Long ago, when the Korean extended family was so large that the moms had to prepare a series of tables to feed all their family members, it was customary to share a table, though it was often in a solemn atmosphere. These small parts of daily life permeated into a unique Korean culture, and in fact, they still are part of our everyday life in a slightly modified way due to the development of technology, especially in the media environment. It is hard to define the exact time period when shows related to cooking and food began to dominate the television schedule. However, the emergence of meokbang (먹방) or “eating broadcast,” is a significant fun factor in recent Korean TV programming.
The advent of personal broadcasting platforms such as AfreecaTV and Kakao TV, and the consequent introduction of a new occupation in the field, broadcast jockey (BJ), has intensified the craze of food and cooking broadcasts in Korea. In the beginning, around 2010, Meokbang seemed as if it were a food competition specifically for the hosts. They challenged themselves to devour ridiculously excessive amounts of food in a limited time, and shared the moment of achievement or failure with their unknown, distant audience. They were often rewarded or encouraged with rewards in the currency of “star balloons” or similar gifts arranged by the platform providers. Foods now range from fast-foods to heavy Korean dishes like pots of gamjatang, but in extraordinarily large amounts. Some can handle a dozen bowls of jjajangmyeon and combos of Big Macs in less than half an hour.
According to 2013 media statistics, out of 5,000 live personal broadcasts on AfreecaTV, 10 to 15 percent are meokbang. People watch these broadcasts with either awe or loathing. The gap between these polarized opinions has narrowed down as the broadcasts eventually gained more variety in their content, combining with things such as games, gossip talk, and fitness (ironically). The broadcast service stations started to pay attention to the “eating” factor and the word “meokbang” was coined. It now depicts any moment in TV shows when the cast members are performing acts related to food or cooking. Numerous studies have been conducted to discover the factors for the craze of food-related shows in Korea, and the majority of the studies indicate that, of course, culture is a big part of the performance.

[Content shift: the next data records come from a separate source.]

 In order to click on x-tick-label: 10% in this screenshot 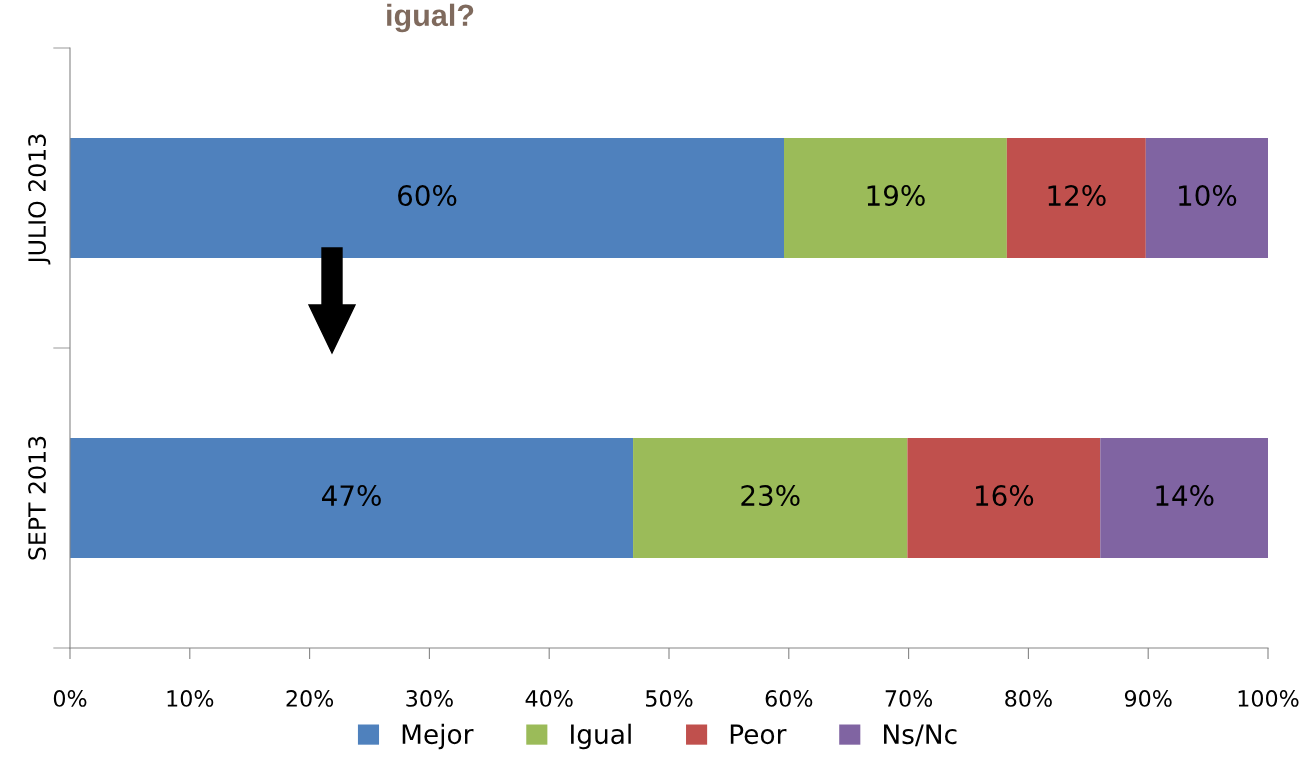, I will do `click(190, 698)`.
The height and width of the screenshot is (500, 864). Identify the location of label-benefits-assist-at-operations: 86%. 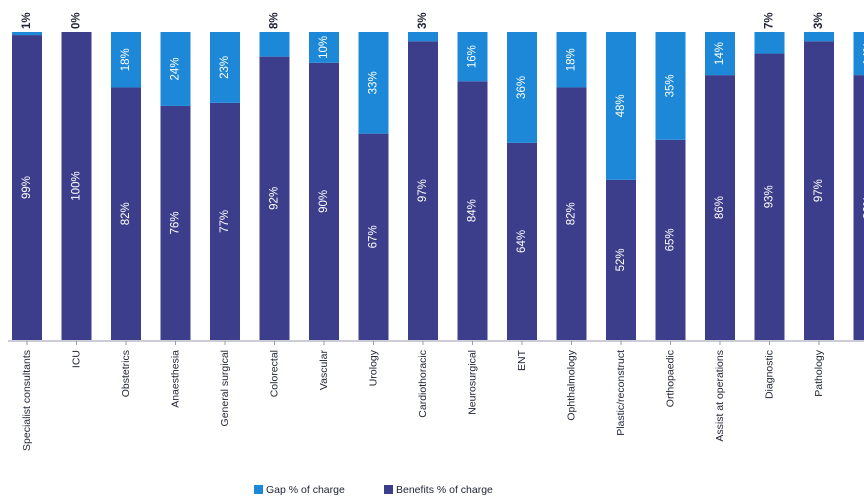
(720, 208).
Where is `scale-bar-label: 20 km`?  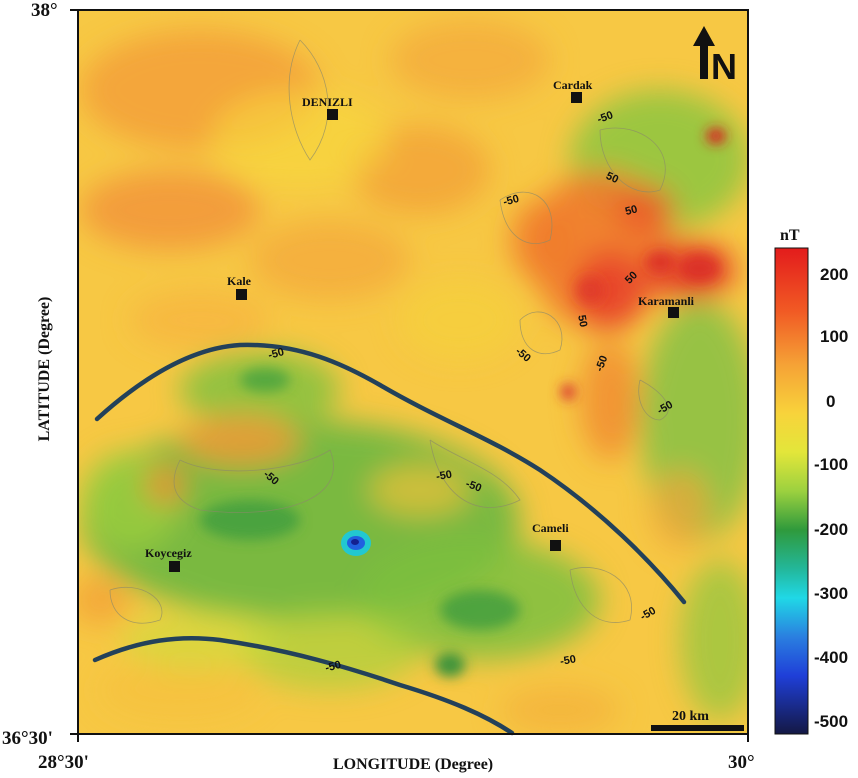
scale-bar-label: 20 km is located at coordinates (690, 716).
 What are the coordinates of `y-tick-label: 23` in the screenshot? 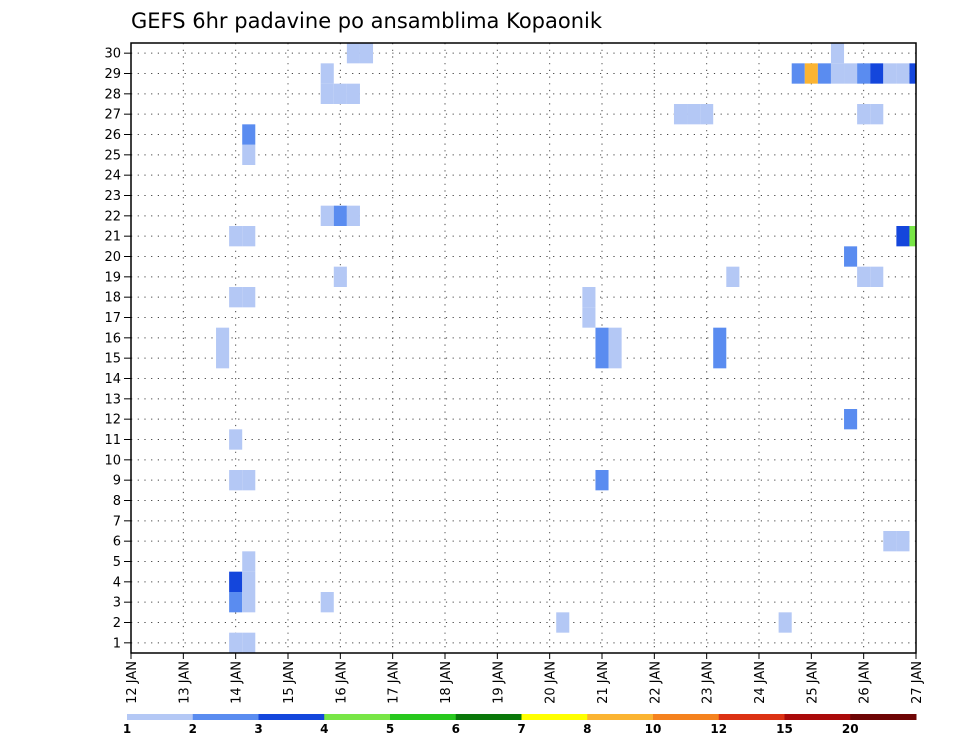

There is far too much to tell in relating the chronicles of meokbang. However, this month’s column is solely to attract you to the world of this peculiar “sharing” culture. Nowadays, many Koreans tend to seek out restaurants that have appeared on TV or have been introduced in meokbang shows. Try watching those shows either on TV or online to see if any of them lure you to the restaurants or tables where the presented food is served.